Dive Brief:
- Broadcom announced its "best and final offer for Qualcomm" Monday, upping the price per share to $82. Qualcomm shareholders would receive $60 of this in cash and the remaining in the form of Broadcom shares so they can "share in transaction benefits." Broadcom expects the deal to be consummated within 12 months of signing an agreement and is ready to pay a "ticking fee" if it is not.
- The deal would come in at more than $121 billion and would mark the largest technology deal to date, reports The Wall Street Journal. The two companies combined would become the third largest chip maker by revenue, following Intel and Samsung.

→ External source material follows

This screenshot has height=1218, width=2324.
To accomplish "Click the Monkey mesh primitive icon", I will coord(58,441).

- Broadcom promised to pay a "significant reverse termination fee" if it does not receive regulatory approval for the deal. Break-up fees are typically 3% to 4% of a deal, but Broadcom is planning to pay higher, reports Reuters.
Dive Insight:
Qualcomm's board unanimously rejected an "unsolicited" Broadcom proposal in November on the grounds that it greatly undervalued the company. The company sent a letter to stockholders in late January advising them against "Broadcom's hostile takeover proposal."

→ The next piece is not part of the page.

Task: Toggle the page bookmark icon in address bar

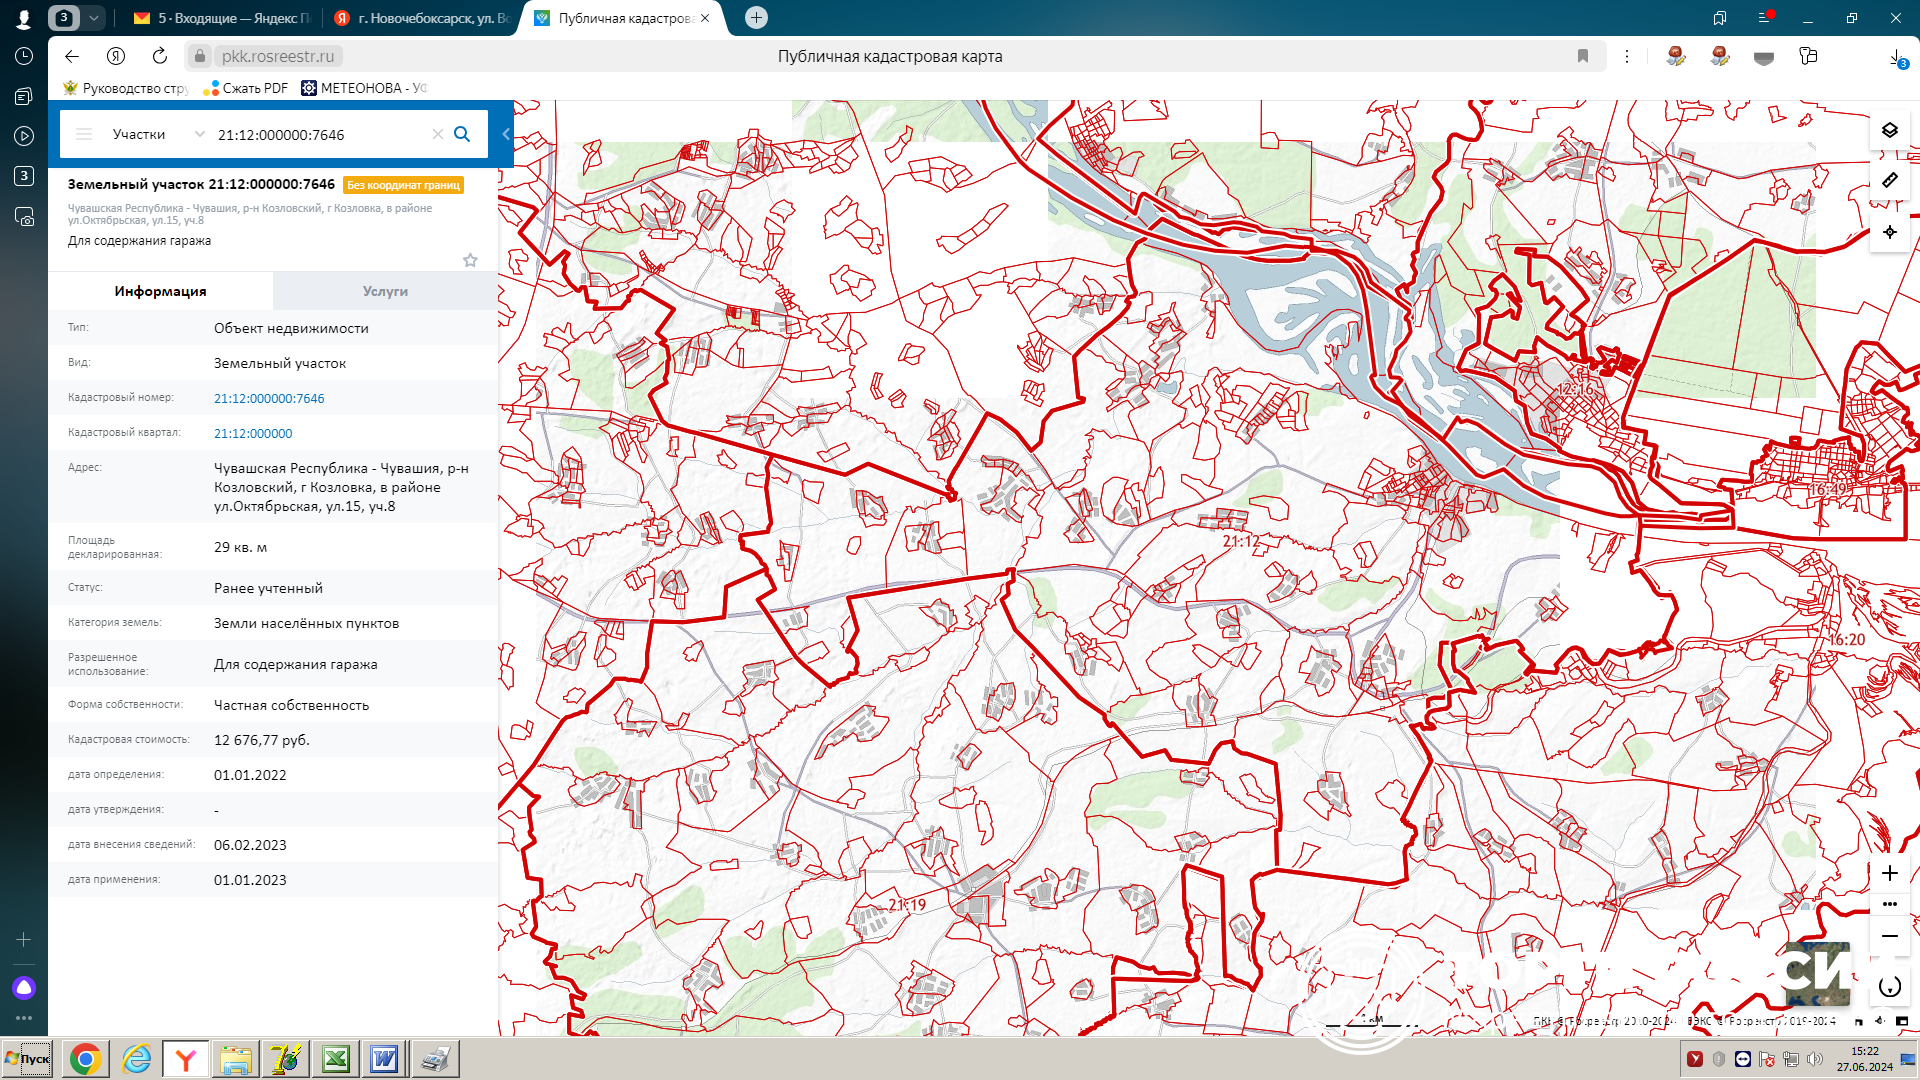Action: coord(1582,56)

The company's highly profitable patent licensing business is still tied up in a well-publicized legal dispute with Apple and its contract manufacturers. This dispute negatively impacted Qualcomm's Q1 2018 earnings, in which operating income was down 96% year-over-year and down 91% since Q4 2017.
Besides Qualcomm's reservations, many experts have expressed worries about antitrust problems should the deal go through. The deal would offer Broadcom space to expand its products into the 5G market, which Qualcomm is pursuing.